===== Page text

Managing bipolar and overcoming hopelessness
Craig:
Hi, my name is Craig and I have three enlistments with the Army. My first enlistment was with the Army National Guard and then, I had a brief break in service and I moved to Ohio and there in 1990, I enlisted in the Army Reserve. Seven months, we were deployed. First, we mobilized to Fort Benjamin Harrison for about six weeks and then by November, we were in Saudi Arabia. We were at Log Base Charlie and as I was walking across the compound, I was fired upon by one of my fellow soldiers and the aftermath of getting justice for the situation was very tenuous and unfulfilling.
Coming home was a bag of mixed emotions. All the financial money that I thought was saved up was gone and spent including a $6,000 tax refund and I had to go back to work at the prison as a Correction Officer three weeks after being home. I began to be withdrawn and isolate myself by working as much as I could to not be home because home was not what I had wanted it to be. My marriage was very estranged. I started having problems at work with lapse in judgement. I became a workaholic and not knowing during my period of being a labor organizer that I was catching those racing thoughts and using them in the useful way, but yet at the detriment to myself.

==========

** Work order 1 **
List every named place that Craig mentions in the account above.
** Work order 2 **
According to Craig's account above, why did he work as much as he could after coming home? Answer in one to three sentences.
** Work order 3 **
Write the next few sentences of Craig's account of managing bipolar, picking up after its final sentence.

===== Data under study

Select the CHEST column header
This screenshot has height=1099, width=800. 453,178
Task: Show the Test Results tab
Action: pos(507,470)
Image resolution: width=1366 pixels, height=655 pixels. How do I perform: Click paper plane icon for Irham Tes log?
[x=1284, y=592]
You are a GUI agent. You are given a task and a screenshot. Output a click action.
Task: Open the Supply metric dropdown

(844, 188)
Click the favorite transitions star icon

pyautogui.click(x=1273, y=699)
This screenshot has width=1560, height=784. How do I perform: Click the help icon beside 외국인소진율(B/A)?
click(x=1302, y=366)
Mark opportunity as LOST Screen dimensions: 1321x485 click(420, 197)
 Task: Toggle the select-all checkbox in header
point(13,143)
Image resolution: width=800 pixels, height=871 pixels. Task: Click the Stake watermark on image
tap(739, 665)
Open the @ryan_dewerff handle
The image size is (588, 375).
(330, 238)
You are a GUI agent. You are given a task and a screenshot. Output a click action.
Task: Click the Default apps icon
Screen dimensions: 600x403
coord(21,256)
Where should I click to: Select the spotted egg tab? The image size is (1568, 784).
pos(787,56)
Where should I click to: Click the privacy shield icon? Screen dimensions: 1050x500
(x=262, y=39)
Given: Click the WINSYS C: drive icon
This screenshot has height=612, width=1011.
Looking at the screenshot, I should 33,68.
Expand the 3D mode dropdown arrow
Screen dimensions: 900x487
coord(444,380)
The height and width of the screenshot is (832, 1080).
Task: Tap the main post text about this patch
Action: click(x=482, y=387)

==========

** Final answer 1 **
Ohio, Fort Benjamin Harrison, Saudi Arabia, and Log Base Charlie.

** Final answer 2 **
He worked as much as he could so that he would not have to be at home, because home was not what he had wanted it to be.

** Final answer 3 **
That hypermania episode turns into a rollercoaster downturn into depression and that depression felt like everything I touched turned to crap; that gave me a strong sense of worthlessness. It gave me a strong sense to feel that life was not worth living and that nobody cared and that’s when I started getting mental help; that was in ‘96. I went to the out-patient clinic in Savannah, Georgia and they started me on Depakote and lithium regiment and slowly worked me up. I was able to continue working and fighting the depression. I found a therapist and he was able to give me one on one counseling and help me with the anxieties of rebuilding the relationships that I continued to damage. I ran out of my medication of Depakote and the lithium. I became very depressed and I self-medicated with marijuana. I took an overdose of REMERON. That was my first suicide attempt and my mindset back then was that, “Well, there’s no hope. I was homeless at the time.”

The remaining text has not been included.